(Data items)
━━━━━━

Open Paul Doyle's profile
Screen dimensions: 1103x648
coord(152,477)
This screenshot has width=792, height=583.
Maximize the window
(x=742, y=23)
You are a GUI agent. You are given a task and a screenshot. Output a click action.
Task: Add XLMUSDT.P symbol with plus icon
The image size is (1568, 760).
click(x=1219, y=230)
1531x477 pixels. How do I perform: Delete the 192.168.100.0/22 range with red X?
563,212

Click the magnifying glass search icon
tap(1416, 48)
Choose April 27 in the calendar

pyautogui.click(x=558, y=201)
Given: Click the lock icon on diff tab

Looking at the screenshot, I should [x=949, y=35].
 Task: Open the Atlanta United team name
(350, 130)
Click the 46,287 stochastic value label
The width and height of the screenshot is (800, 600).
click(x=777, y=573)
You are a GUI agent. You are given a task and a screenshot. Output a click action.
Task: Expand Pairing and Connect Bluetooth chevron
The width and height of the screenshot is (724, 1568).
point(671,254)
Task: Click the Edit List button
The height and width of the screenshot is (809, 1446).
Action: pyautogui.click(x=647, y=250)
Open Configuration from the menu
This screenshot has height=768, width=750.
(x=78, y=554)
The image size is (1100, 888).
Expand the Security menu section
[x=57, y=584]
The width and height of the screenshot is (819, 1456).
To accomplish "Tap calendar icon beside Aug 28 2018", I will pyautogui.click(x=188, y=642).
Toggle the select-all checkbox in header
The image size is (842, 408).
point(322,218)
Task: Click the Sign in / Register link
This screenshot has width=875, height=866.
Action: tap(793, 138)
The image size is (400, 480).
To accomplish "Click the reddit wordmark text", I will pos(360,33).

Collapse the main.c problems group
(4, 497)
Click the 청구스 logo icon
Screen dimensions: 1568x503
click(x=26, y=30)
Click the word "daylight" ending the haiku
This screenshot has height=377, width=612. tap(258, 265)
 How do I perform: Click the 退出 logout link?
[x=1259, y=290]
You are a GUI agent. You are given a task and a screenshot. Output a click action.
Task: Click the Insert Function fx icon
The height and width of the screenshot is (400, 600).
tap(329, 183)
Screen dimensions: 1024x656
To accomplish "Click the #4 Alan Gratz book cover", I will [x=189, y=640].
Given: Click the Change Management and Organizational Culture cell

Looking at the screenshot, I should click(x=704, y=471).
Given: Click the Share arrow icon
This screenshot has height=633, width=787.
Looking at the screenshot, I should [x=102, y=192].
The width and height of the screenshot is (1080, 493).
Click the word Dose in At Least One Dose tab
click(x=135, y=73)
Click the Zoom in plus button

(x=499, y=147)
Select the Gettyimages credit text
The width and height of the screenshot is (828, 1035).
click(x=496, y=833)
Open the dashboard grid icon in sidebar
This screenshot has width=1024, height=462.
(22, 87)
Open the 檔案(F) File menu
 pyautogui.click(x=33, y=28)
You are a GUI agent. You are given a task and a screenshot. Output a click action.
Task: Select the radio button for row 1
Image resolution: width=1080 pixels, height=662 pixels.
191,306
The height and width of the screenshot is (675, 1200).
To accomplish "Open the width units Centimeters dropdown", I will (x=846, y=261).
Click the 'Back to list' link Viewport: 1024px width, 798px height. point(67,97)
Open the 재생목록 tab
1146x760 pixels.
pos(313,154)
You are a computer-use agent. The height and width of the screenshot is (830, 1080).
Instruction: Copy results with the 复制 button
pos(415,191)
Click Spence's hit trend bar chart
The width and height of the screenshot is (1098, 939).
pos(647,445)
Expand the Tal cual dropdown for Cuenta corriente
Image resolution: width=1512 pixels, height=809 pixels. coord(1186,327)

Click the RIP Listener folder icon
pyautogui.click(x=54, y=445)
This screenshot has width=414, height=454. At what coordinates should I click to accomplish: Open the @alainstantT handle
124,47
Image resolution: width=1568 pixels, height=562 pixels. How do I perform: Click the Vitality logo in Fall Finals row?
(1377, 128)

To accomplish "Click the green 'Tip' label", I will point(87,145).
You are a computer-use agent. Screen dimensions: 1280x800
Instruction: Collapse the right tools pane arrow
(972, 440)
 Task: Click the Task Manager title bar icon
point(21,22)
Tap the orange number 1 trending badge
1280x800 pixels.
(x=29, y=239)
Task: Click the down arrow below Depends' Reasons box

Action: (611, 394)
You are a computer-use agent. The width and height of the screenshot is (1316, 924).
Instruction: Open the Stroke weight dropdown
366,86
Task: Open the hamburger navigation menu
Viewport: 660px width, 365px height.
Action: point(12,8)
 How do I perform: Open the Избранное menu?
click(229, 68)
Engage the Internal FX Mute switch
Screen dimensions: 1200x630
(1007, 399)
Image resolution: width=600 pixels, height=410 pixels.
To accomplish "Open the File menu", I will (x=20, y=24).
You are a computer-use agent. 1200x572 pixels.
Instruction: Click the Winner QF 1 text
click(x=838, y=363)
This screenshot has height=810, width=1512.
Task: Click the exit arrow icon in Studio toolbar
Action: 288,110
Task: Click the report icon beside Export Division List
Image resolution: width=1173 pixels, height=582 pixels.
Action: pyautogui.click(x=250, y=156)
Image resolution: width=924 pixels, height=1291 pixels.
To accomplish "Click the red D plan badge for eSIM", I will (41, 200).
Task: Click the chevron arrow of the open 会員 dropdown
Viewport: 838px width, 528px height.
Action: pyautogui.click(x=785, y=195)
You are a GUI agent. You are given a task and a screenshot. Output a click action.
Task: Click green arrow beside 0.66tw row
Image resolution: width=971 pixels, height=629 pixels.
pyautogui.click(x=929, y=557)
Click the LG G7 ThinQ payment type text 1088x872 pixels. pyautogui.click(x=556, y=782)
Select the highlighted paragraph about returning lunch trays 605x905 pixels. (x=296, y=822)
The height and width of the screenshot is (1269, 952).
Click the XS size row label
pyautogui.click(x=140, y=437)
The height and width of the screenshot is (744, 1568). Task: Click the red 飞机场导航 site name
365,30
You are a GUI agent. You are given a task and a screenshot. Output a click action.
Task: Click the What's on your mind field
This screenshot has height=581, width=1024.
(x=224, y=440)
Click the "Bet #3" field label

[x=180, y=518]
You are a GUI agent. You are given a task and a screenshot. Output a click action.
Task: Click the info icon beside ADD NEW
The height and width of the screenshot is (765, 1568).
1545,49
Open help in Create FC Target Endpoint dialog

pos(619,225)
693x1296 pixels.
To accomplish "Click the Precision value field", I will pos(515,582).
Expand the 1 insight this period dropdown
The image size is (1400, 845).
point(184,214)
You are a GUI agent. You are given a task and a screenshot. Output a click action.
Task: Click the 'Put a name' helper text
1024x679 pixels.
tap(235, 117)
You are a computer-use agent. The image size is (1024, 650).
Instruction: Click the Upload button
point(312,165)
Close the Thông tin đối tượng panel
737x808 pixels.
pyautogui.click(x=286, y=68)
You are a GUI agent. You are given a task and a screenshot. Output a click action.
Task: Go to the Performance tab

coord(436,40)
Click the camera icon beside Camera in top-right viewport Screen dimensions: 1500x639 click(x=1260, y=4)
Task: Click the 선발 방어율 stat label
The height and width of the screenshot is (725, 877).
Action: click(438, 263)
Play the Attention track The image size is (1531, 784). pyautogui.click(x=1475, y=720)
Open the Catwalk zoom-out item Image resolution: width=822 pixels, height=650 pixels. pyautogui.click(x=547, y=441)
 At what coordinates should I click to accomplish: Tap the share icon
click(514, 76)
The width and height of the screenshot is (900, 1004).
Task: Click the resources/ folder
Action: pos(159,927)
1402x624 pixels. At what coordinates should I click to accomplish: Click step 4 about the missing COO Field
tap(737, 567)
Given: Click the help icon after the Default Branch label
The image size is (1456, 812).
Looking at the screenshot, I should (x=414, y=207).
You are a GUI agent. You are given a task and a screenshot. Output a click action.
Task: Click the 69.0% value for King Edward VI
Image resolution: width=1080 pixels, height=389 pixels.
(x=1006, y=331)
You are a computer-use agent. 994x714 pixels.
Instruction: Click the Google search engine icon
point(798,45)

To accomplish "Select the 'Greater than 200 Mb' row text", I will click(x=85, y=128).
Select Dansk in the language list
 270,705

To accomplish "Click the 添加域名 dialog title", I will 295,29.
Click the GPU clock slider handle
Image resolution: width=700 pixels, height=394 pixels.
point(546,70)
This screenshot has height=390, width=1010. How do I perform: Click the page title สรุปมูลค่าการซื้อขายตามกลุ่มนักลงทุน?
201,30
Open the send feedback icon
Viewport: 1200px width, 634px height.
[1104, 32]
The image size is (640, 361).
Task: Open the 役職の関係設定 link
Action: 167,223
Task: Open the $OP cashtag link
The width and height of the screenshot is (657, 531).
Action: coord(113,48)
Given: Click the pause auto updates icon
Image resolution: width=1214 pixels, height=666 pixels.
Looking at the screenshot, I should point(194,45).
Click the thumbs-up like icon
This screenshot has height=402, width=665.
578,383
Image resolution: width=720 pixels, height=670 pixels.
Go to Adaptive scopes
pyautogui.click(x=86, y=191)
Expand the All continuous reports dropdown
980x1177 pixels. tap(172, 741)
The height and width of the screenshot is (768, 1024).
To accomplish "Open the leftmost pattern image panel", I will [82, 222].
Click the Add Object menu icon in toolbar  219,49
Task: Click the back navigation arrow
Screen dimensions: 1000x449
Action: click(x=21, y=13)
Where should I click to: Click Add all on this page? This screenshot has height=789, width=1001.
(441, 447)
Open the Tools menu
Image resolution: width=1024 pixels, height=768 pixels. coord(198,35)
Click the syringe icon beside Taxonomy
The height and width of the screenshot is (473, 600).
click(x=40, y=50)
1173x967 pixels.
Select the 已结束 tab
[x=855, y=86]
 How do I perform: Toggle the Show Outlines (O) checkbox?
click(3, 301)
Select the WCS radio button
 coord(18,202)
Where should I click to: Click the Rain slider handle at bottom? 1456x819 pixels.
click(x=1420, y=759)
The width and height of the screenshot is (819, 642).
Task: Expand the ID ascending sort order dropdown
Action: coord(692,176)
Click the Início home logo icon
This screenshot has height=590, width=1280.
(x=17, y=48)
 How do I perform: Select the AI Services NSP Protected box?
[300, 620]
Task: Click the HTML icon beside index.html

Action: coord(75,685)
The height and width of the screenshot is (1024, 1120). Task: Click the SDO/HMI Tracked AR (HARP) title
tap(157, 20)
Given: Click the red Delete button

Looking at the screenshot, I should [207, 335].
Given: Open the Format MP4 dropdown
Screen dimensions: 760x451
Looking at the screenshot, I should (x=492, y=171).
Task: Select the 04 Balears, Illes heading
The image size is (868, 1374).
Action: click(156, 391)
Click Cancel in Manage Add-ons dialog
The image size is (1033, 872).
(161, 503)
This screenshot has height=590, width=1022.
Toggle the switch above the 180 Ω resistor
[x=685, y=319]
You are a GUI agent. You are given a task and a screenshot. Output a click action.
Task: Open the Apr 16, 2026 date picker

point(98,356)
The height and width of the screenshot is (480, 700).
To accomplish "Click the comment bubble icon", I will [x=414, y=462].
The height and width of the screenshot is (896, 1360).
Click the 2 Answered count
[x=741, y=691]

━━━━━━

● Task prompt: For each line in the data above that contains the string "green", extract the line.

● Answer to the problem:
To accomplish "Click the green 'Tip' label", I will point(87,145).
Task: Click green arrow beside 0.66tw row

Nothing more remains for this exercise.